Habe mit SQL noch nicht viel zu tun gehabt und hoffe hier im Forum Unterstützung zu bekommen! Würde u.U. auch gerne telefonisch Kontakt aufnehmen wenn jemand dazu bereit wäre.

Danke für jede Hilfe!

Schönen Gruß

DIPro


----------



## DiPro (19. Februar 2006)

Nach recht kurzer Zeit habe ich tatsächlich doch noch etwas heraus gefunden:

Ich habe die MSDE nochmals ohne "Instancename=" installiert und siehe da... der Zugriff mit GS-Auftrag funktioniert!  aber....  wie kann das sein?

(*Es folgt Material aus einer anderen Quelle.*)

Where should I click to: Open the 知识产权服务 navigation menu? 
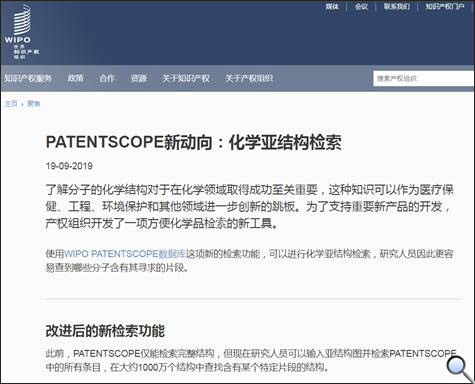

Greift demnach GS-Auftrag nur auf Standardinstanzen zu und nicht auf namendlich benannte Instanzen?
Oder gibt es möglichkeiten, das irgendwo festzulegen?

Nur hat sich bei der GS-Datenmigration in die SQL-Standard-Datenbank laut Protokoll noch ein Fehler eingeschlichen:

Artikel.db

Der Wert NULL kann in die NUMMER-Spalte, GSMAND1.dbo.ARTIKEL-Tabelle, nicht eingefügt werden. Die Spalte lässt NULL-Werte nicht zu. Fehler bei INSERT

   

damit kann ich mal garnichts anfangen!

Hat das evtl mit irgendeinem Treiber zu tun den ich in der BDE anpassen könnte?

Nochmal danke für eure Hilfe!

Gruß
DIPro


----------